> **Given task**
Rewrite all of the following material, changing every "GUI agent" to "desktop agent" and leaving everything else untouched.

> **Source material**
+--
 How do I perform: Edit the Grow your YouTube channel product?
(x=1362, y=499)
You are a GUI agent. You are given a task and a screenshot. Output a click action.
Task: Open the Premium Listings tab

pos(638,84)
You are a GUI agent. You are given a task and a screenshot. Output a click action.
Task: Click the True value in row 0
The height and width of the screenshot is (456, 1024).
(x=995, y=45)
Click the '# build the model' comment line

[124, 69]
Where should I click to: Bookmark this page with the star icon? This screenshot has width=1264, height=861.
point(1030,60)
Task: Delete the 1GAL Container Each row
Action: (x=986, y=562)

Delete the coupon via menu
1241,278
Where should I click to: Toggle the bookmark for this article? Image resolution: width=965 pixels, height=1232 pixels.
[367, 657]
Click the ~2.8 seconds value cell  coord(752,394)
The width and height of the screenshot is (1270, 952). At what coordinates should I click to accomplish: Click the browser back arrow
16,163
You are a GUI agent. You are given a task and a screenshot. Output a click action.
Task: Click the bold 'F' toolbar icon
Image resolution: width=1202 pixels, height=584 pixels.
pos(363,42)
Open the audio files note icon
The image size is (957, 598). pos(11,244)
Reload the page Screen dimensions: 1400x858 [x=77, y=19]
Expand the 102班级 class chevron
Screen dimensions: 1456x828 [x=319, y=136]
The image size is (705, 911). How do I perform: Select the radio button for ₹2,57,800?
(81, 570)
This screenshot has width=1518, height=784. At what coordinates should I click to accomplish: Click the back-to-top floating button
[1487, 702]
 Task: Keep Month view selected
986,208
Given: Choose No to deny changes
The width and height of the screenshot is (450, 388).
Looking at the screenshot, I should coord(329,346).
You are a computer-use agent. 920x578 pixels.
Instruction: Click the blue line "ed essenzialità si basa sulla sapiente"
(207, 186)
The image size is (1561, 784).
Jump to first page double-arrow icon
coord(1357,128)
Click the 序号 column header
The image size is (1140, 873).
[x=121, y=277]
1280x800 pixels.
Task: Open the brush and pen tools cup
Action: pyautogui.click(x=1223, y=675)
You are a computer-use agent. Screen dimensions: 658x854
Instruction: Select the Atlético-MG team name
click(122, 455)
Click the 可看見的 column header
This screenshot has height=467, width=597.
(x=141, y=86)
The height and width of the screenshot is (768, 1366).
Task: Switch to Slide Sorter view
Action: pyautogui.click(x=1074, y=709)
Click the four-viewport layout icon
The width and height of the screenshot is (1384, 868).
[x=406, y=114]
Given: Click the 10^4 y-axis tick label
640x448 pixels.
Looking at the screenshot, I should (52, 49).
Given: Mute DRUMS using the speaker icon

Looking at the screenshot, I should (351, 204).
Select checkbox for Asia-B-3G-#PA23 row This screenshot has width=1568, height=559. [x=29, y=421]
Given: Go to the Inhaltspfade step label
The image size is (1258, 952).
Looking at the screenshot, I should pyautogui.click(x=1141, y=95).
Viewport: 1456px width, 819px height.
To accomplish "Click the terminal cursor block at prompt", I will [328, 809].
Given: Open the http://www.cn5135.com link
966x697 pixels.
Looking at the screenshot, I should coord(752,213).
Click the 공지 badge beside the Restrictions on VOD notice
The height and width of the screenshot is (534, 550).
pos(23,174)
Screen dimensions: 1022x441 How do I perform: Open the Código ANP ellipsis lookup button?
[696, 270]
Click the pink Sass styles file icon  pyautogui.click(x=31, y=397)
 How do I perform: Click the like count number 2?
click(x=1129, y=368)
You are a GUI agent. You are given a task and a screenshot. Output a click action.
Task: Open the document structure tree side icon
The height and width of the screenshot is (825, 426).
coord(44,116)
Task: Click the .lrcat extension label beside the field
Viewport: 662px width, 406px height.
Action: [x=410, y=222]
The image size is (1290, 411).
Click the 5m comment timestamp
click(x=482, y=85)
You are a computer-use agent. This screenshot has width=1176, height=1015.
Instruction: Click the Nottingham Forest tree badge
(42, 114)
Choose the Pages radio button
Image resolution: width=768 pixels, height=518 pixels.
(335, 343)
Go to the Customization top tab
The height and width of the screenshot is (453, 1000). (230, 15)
+--
> **Written response**
 How do I perform: Edit the Grow your YouTube channel product?
(x=1362, y=499)
You are a desktop agent. You are given a task and a screenshot. Output a click action.
Task: Open the Premium Listings tab

pos(638,84)
You are a desktop agent. You are given a task and a screenshot. Output a click action.
Task: Click the True value in row 0
The height and width of the screenshot is (456, 1024).
(x=995, y=45)
Click the '# build the model' comment line

[124, 69]
Where should I click to: Bookmark this page with the star icon? This screenshot has width=1264, height=861.
point(1030,60)
Task: Delete the 1GAL Container Each row
Action: (x=986, y=562)

Delete the coupon via menu
1241,278
Where should I click to: Toggle the bookmark for this article? Image resolution: width=965 pixels, height=1232 pixels.
[367, 657]
Click the ~2.8 seconds value cell  coord(752,394)
The width and height of the screenshot is (1270, 952). At what coordinates should I click to accomplish: Click the browser back arrow
16,163
You are a desktop agent. You are given a task and a screenshot. Output a click action.
Task: Click the bold 'F' toolbar icon
Image resolution: width=1202 pixels, height=584 pixels.
pos(363,42)
Open the audio files note icon
The image size is (957, 598). pos(11,244)
Reload the page Screen dimensions: 1400x858 [x=77, y=19]
Expand the 102班级 class chevron
Screen dimensions: 1456x828 [x=319, y=136]
The image size is (705, 911). How do I perform: Select the radio button for ₹2,57,800?
(81, 570)
This screenshot has width=1518, height=784. At what coordinates should I click to accomplish: Click the back-to-top floating button
[1487, 702]
 Task: Keep Month view selected
986,208
Given: Choose No to deny changes
The width and height of the screenshot is (450, 388).
Looking at the screenshot, I should coord(329,346).
You are a computer-use agent. 920x578 pixels.
Instruction: Click the blue line "ed essenzialità si basa sulla sapiente"
(207, 186)
The image size is (1561, 784).
Jump to first page double-arrow icon
coord(1357,128)
Click the 序号 column header
The image size is (1140, 873).
[x=121, y=277]
1280x800 pixels.
Task: Open the brush and pen tools cup
Action: pyautogui.click(x=1223, y=675)
You are a computer-use agent. Screen dimensions: 658x854
Instruction: Select the Atlético-MG team name
click(122, 455)
Click the 可看見的 column header
This screenshot has height=467, width=597.
(x=141, y=86)
The height and width of the screenshot is (768, 1366).
Task: Switch to Slide Sorter view
Action: pyautogui.click(x=1074, y=709)
Click the four-viewport layout icon
The width and height of the screenshot is (1384, 868).
[x=406, y=114]
Given: Click the 10^4 y-axis tick label
640x448 pixels.
Looking at the screenshot, I should (52, 49).
Given: Mute DRUMS using the speaker icon

Looking at the screenshot, I should (351, 204).
Select checkbox for Asia-B-3G-#PA23 row This screenshot has width=1568, height=559. [x=29, y=421]
Given: Go to the Inhaltspfade step label
The image size is (1258, 952).
Looking at the screenshot, I should pyautogui.click(x=1141, y=95).
Viewport: 1456px width, 819px height.
To accomplish "Click the terminal cursor block at prompt", I will [328, 809].
Given: Open the http://www.cn5135.com link
966x697 pixels.
Looking at the screenshot, I should coord(752,213).
Click the 공지 badge beside the Restrictions on VOD notice
The height and width of the screenshot is (534, 550).
pos(23,174)
Screen dimensions: 1022x441 How do I perform: Open the Código ANP ellipsis lookup button?
[696, 270]
Click the pink Sass styles file icon  pyautogui.click(x=31, y=397)
 How do I perform: Click the like count number 2?
click(x=1129, y=368)
You are a desktop agent. You are given a task and a screenshot. Output a click action.
Task: Open the document structure tree side icon
The height and width of the screenshot is (825, 426).
coord(44,116)
Task: Click the .lrcat extension label beside the field
Viewport: 662px width, 406px height.
Action: [x=410, y=222]
The image size is (1290, 411).
Click the 5m comment timestamp
click(x=482, y=85)
You are a computer-use agent. This screenshot has width=1176, height=1015.
Instruction: Click the Nottingham Forest tree badge
(42, 114)
Choose the Pages radio button
Image resolution: width=768 pixels, height=518 pixels.
(335, 343)
Go to the Customization top tab
The height and width of the screenshot is (453, 1000). (230, 15)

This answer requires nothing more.